What this task involves: Look through the entries below. Report each line that has the word "screenshot" in it.

Dataset extract:
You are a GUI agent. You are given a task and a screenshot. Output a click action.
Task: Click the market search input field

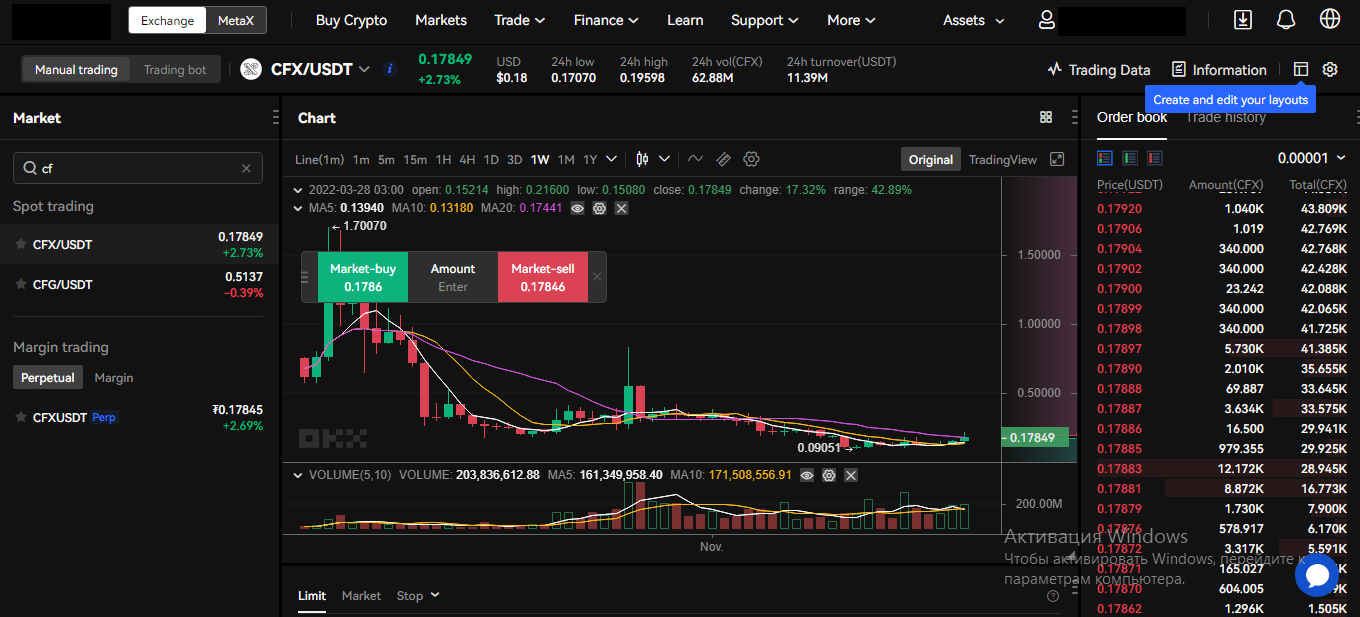[x=138, y=168]
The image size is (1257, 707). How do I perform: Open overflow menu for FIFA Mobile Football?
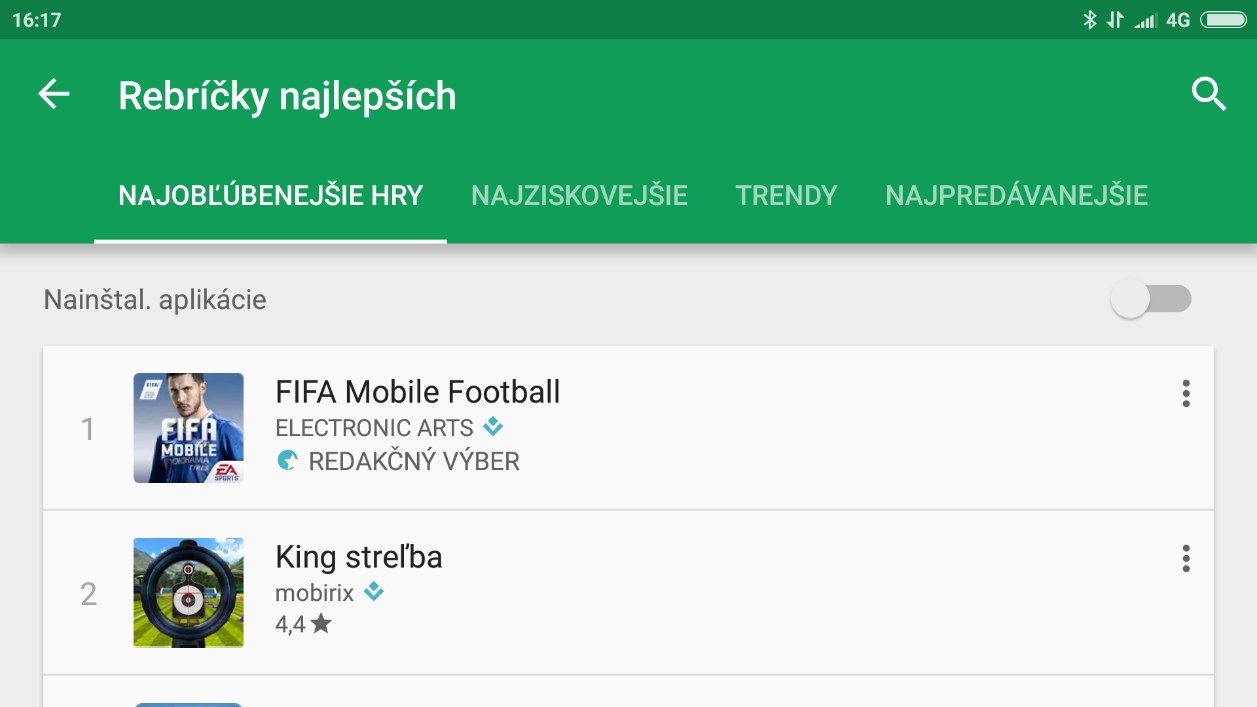coord(1186,393)
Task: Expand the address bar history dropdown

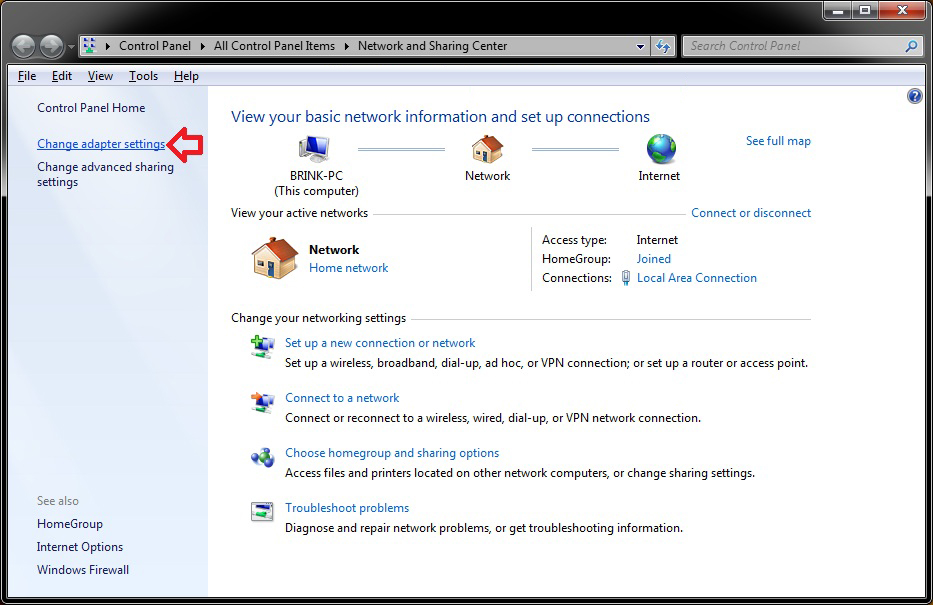Action: pos(640,46)
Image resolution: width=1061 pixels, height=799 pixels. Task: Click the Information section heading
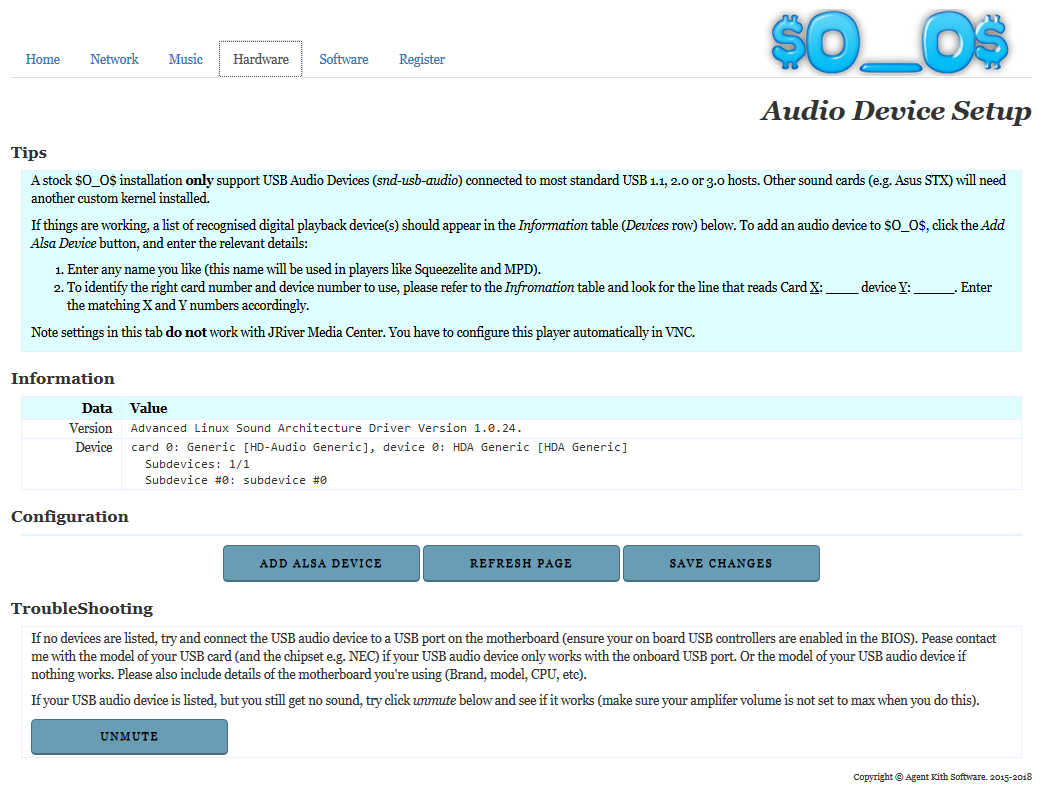click(63, 379)
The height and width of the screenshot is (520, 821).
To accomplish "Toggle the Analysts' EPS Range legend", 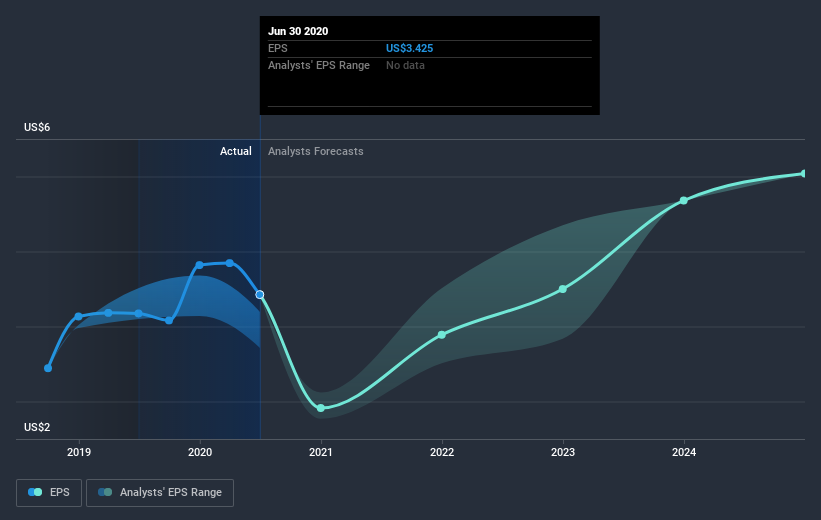I will (x=160, y=492).
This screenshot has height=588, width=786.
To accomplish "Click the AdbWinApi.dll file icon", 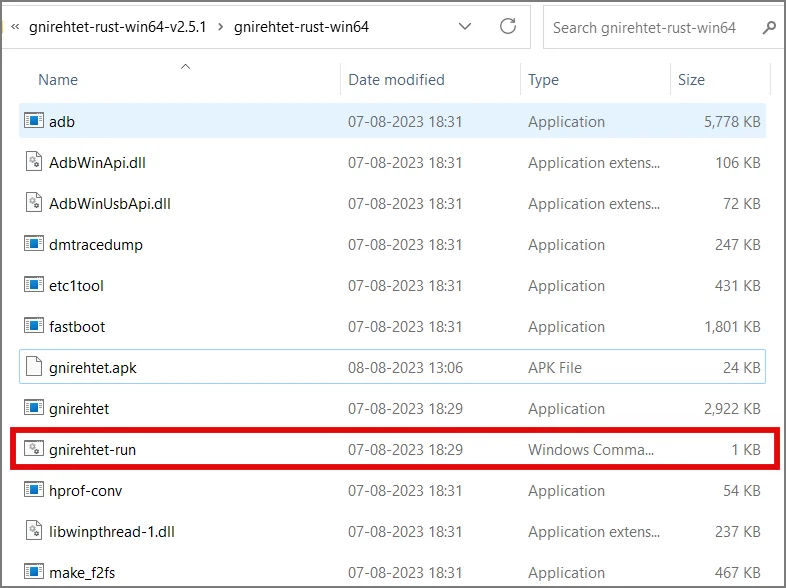I will pos(34,162).
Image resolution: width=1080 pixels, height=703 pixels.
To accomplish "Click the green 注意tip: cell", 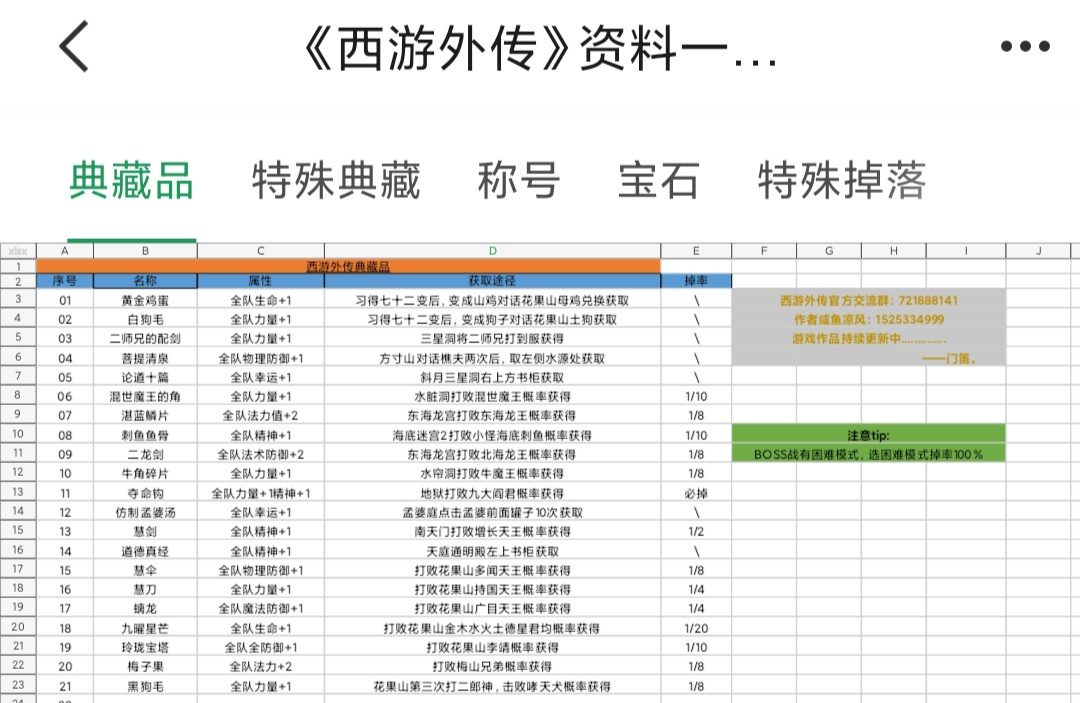I will (869, 434).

Exercise output:
You are a GUI agent. You are given a task and a screenshot. Output a click action.
The height and width of the screenshot is (520, 821).
This screenshot has height=588, width=786.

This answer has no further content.